Anticancer Properties of Sodium Ascorbate
Sodium ascorbate has shown promising anticancer properties, particularly in high doses administered intravenously. In vitro studies have demonstrated its effectiveness against various human tumor cell lines, although clinical trials have yet to replicate these results consistently. Factors such as the pharmaceutical preparation, administration schedule, and tumor tissue oxygenation may influence the efficacy of sodium ascorbate in vivo.

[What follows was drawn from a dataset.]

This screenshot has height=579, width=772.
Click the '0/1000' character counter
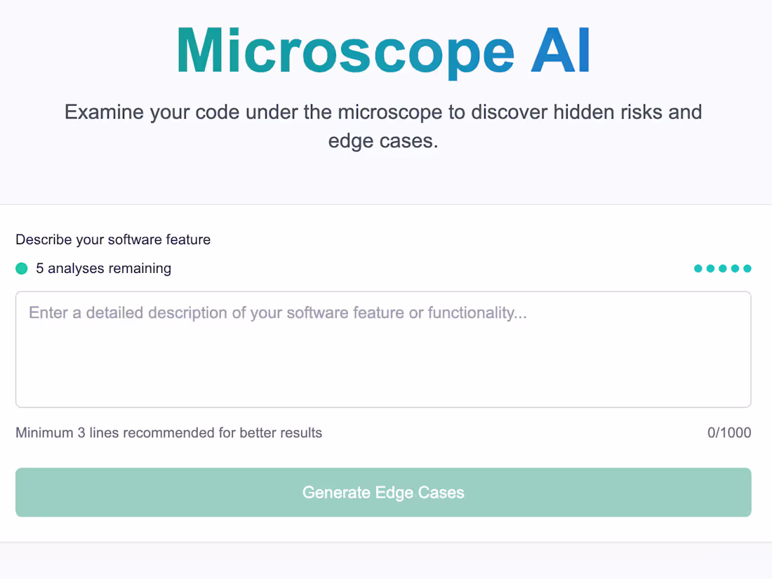point(730,432)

Despite these challenges, sodium ascorbate remains a potential anticancer agent due to its safety, minimal contraindications, and selective action against cancer cells.
Mechanisms of Sodium Ascorbate-Induced Apoptosis
Iron Uptake and Apoptosis in Melanoma Cells
Sodium ascorbate induces apoptosis in melanoma cells by down-regulating transferrin receptor (TfR) dependent iron uptake. This reduction in intracellular iron levels triggers apoptosis, a process enhanced by iron chelators and inhibited by iron donors. The down-regulation of TfR expression precedes apoptosis, suggesting a specific mechanism by which sodium ascorbate mediates cell death in melanoma cells.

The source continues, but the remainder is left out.